** Opening Material supplied block **

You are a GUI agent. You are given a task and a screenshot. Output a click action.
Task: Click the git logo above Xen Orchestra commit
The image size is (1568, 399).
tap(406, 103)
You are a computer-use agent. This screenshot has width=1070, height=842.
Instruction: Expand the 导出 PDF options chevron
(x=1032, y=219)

** Closing Material supplied block **
** Opening Material supplied block **

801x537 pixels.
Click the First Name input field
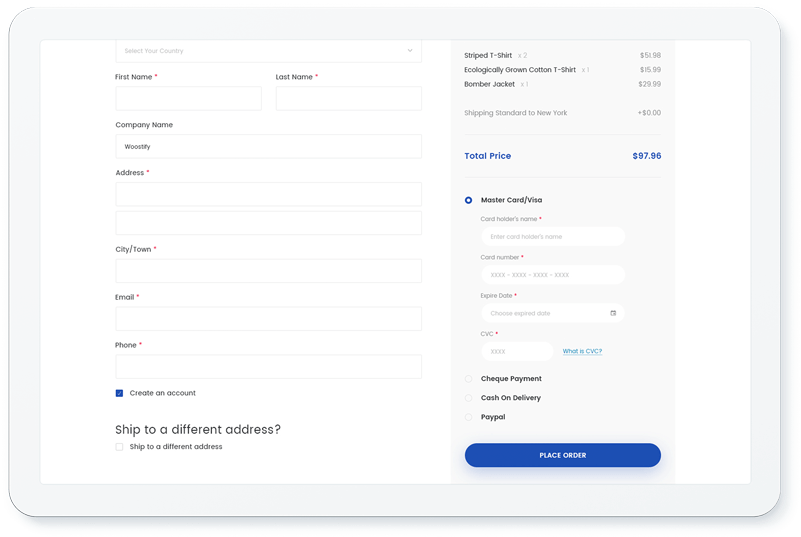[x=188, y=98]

** Closing Material supplied block **

Your assignment
Report the tally of lines in the material holding "agent", and add nothing to it.

Task answer
2